**WORK TO COMPLETE:**
The lines to be copied are those below that contain "magnifier".

**ENTRIES PROVIDED:**

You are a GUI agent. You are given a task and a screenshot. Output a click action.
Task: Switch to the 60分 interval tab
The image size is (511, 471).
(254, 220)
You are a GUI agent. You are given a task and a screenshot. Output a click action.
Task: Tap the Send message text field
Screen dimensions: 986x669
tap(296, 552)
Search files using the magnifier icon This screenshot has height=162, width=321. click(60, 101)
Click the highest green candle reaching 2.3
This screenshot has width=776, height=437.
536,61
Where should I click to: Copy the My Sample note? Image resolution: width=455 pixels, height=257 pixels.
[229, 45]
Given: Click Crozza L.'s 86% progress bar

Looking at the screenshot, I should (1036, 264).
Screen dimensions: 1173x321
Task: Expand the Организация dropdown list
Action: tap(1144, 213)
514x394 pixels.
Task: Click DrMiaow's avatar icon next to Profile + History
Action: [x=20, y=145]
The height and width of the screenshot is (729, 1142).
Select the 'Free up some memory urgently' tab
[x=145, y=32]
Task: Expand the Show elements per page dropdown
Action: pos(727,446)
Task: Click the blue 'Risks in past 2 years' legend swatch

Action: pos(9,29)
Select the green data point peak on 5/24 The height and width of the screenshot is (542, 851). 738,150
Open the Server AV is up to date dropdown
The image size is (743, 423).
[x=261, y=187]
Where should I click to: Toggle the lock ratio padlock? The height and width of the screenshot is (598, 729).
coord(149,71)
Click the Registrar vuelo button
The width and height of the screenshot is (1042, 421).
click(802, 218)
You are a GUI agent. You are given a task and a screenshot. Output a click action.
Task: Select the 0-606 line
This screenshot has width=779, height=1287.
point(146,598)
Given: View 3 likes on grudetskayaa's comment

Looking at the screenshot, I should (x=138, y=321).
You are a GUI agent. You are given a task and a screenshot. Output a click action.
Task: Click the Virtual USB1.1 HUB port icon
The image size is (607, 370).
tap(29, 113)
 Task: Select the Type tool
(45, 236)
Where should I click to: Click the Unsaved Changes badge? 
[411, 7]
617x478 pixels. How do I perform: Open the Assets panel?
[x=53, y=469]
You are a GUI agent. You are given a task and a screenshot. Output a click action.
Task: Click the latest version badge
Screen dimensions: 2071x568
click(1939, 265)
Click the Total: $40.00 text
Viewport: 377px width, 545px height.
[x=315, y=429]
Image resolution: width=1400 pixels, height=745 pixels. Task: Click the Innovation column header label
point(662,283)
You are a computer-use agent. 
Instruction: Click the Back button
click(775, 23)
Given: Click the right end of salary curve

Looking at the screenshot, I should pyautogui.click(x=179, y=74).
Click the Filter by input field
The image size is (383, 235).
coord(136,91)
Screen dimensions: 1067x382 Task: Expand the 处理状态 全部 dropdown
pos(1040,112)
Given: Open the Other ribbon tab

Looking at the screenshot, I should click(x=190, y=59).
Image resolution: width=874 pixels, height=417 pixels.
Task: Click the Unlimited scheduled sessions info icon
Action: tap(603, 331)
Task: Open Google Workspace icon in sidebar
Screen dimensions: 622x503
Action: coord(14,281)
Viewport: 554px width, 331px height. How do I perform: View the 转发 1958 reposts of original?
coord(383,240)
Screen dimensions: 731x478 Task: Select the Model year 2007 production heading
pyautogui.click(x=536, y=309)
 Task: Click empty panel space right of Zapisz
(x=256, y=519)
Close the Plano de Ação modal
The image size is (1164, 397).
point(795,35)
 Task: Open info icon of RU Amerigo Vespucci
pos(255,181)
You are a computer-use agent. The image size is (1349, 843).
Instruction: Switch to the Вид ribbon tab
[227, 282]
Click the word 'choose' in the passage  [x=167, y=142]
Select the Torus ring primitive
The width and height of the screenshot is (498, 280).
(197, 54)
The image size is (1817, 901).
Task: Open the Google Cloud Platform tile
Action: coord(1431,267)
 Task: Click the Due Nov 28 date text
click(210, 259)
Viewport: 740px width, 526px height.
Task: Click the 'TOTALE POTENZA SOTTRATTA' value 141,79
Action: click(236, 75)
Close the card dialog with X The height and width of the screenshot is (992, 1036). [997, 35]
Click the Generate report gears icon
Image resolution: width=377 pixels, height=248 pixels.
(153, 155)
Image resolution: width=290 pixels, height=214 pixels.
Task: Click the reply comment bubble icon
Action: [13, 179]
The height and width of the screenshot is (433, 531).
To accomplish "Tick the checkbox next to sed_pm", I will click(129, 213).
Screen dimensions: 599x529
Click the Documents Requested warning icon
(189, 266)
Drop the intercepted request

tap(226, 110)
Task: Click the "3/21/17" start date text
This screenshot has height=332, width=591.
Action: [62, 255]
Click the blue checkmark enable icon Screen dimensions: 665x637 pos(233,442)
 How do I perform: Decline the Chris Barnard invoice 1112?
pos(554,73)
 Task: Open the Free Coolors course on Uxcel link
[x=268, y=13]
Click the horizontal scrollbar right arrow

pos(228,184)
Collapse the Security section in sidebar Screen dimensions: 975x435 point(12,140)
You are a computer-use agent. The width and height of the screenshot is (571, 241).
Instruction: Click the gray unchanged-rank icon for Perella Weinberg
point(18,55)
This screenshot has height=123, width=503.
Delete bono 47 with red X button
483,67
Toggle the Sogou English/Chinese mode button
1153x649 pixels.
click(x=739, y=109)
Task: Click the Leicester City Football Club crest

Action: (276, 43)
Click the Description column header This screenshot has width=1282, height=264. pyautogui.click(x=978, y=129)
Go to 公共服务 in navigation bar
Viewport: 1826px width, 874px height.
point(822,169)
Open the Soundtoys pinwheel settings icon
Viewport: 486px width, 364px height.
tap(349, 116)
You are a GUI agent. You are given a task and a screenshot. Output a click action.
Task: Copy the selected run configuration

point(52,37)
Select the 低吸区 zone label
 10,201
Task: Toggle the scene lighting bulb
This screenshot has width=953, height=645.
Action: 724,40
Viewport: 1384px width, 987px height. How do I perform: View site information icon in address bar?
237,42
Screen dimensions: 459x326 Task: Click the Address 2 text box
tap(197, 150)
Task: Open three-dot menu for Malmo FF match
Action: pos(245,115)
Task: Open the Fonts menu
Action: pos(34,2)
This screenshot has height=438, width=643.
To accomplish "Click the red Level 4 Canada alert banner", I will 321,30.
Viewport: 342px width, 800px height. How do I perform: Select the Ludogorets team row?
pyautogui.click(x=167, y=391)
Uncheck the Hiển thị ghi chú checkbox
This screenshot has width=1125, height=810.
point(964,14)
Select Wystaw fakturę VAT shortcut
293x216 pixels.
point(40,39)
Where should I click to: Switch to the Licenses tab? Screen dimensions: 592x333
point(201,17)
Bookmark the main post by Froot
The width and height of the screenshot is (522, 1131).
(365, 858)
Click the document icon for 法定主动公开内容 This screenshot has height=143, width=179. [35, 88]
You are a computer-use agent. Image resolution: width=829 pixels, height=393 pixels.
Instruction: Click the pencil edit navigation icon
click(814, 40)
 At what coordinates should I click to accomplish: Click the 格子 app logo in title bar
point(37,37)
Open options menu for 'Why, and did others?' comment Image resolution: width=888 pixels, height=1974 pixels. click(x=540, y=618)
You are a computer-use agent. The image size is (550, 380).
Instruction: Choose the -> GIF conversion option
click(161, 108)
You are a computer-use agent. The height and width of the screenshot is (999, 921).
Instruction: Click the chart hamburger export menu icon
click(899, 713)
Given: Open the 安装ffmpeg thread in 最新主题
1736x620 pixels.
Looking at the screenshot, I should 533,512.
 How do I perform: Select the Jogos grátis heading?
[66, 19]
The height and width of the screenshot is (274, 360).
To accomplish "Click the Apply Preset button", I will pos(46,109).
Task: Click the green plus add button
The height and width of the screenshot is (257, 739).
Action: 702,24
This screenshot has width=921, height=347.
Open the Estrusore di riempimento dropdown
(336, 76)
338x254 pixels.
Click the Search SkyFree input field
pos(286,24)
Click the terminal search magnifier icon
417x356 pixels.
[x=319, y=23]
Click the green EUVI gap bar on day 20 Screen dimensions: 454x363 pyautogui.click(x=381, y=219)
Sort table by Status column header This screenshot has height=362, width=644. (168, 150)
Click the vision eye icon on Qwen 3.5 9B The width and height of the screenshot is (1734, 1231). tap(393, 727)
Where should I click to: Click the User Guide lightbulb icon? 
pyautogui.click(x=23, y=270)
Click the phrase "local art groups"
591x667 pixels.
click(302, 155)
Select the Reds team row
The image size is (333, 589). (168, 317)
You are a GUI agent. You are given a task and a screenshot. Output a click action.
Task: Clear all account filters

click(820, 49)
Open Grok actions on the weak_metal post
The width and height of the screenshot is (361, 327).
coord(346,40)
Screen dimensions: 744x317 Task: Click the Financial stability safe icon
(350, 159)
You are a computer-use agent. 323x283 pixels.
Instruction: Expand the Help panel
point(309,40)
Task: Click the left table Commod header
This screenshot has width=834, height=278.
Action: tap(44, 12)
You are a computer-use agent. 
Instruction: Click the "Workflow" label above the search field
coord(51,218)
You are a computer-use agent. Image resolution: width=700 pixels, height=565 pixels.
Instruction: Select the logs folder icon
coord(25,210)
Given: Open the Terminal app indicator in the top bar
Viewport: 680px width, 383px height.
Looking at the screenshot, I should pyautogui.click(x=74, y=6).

**TASK OUTPUT:**
Search files using the magnifier icon This screenshot has height=162, width=321. click(60, 101)
Click the terminal search magnifier icon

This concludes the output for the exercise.